__Excerpted passage__
Brady then led a nine-play, 72-yard drive capped by Stephen Gostkowski’s 41-yard field goal with 1:12 to play, which produced a 13-3 lead and all but ended it.
“We grinded it out,” Brady said. “[The Rams] made every play tough. I give them a lot of credit. We put a couple [of drives] together and we were just chipping away.”
This certainly was not the game anyone had expected from a matchup featuring two of the NFL’s most vibrant offenses.
The Patriots were coming off a 37-31 overtime win over the Chiefs in the AFC Championship Game. The Rams got past the Saints, 26-23, in overtime in the NFC Championship Game.
But Rams defensive coordinator Wade Phillips and the Patriots’ Belichick-Flores tandem took center stage, calling an absolutely brilliant game.
Phillips mixed up his man-to-man and zone coverages to fool Brady. His only reliable target was Edelman, who finished with 10 catches for 141 yards.

__Data listing__
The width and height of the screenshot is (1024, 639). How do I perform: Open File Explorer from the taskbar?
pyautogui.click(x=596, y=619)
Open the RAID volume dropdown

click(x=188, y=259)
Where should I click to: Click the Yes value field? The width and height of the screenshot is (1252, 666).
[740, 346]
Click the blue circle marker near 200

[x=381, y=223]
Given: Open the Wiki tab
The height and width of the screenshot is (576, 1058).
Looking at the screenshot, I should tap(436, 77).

==

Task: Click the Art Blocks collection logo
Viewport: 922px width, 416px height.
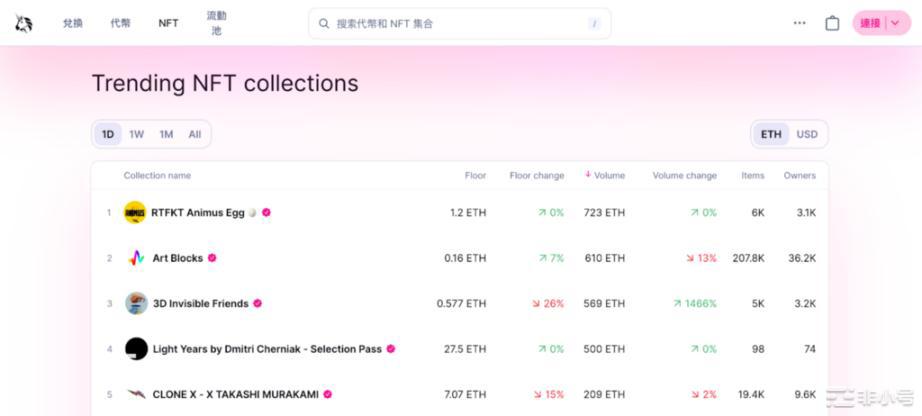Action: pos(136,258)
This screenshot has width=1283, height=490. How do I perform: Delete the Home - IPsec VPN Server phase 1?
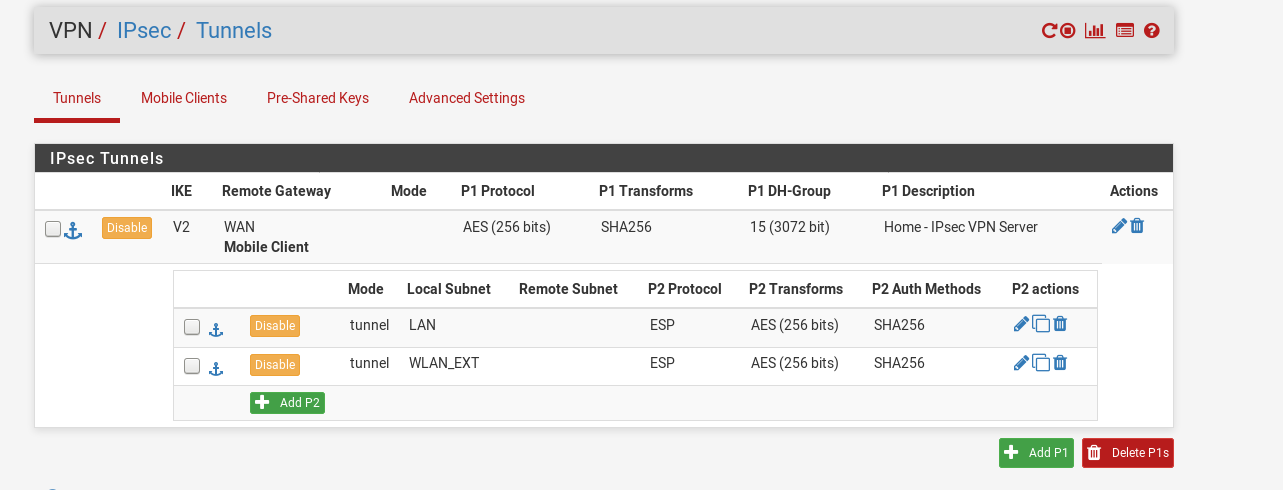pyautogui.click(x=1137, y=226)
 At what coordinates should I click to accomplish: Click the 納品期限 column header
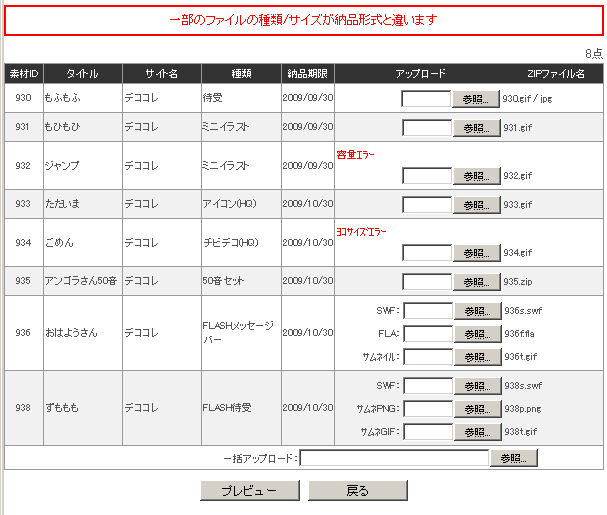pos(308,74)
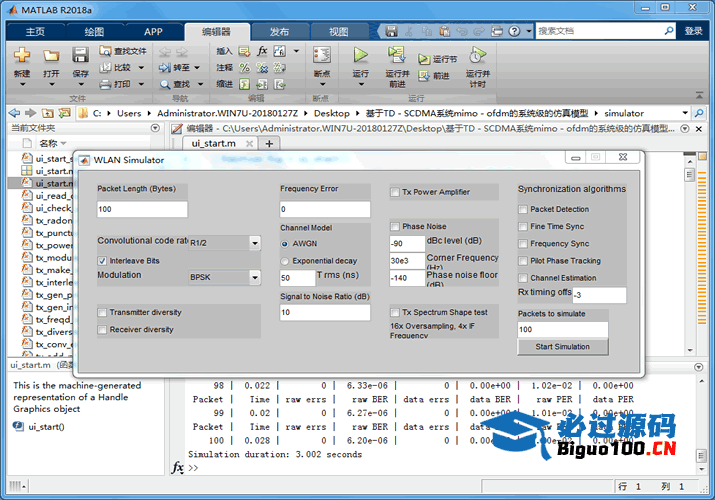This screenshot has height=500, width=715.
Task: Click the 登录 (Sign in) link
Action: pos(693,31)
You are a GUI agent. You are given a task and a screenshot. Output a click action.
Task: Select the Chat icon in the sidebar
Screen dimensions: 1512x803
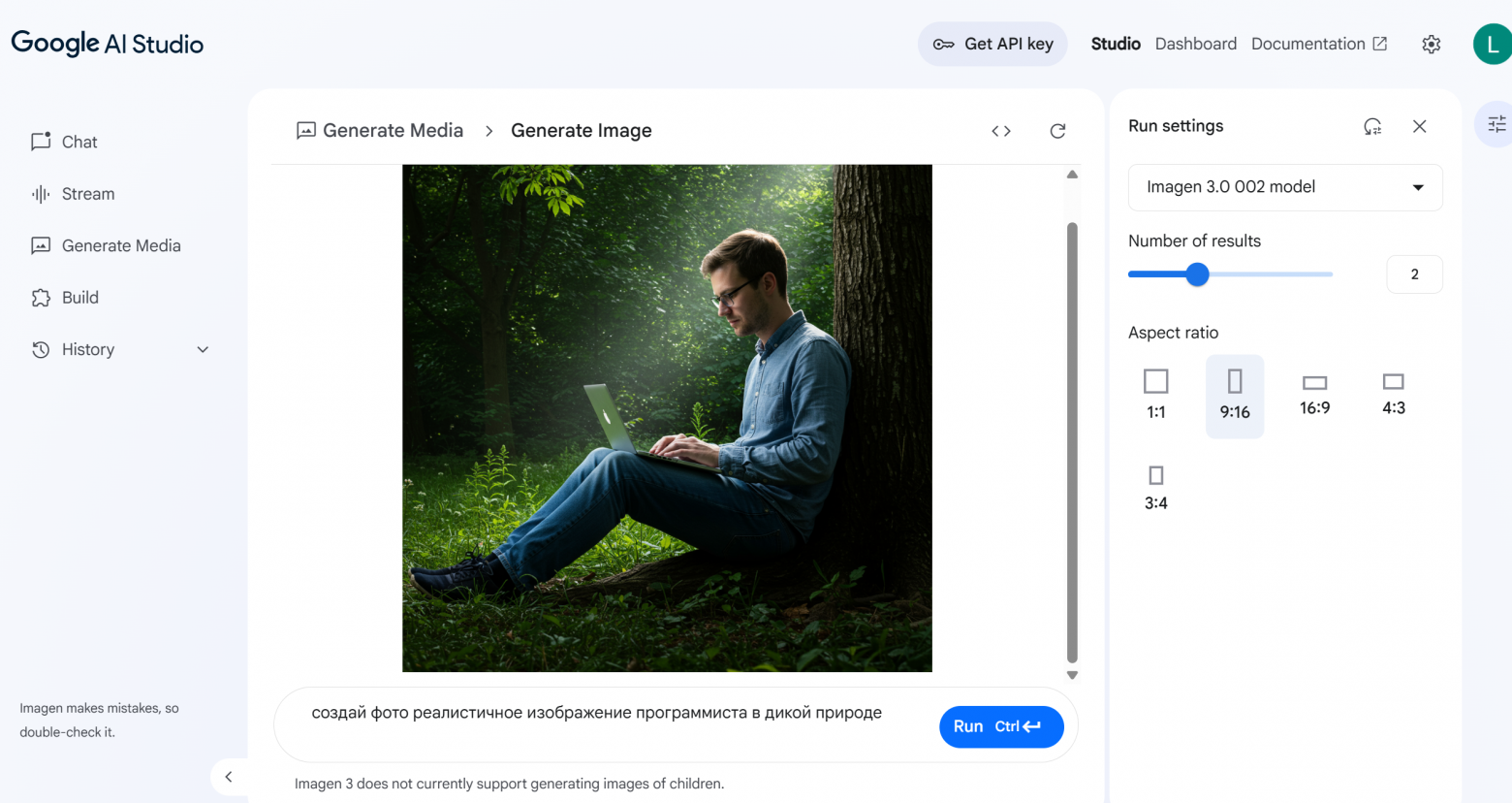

__Stated goal__
Print the section of the football game recap word for word, beginning at the words "The Patriots were" and stopping after "NFC Championship Game.".

__Result for this task__
The Patriots were coming off a 37-31 overtime win over the Chiefs in the AFC Championship Game. The Rams got past the Saints, 26-23, in overtime in the NFC Championship Game.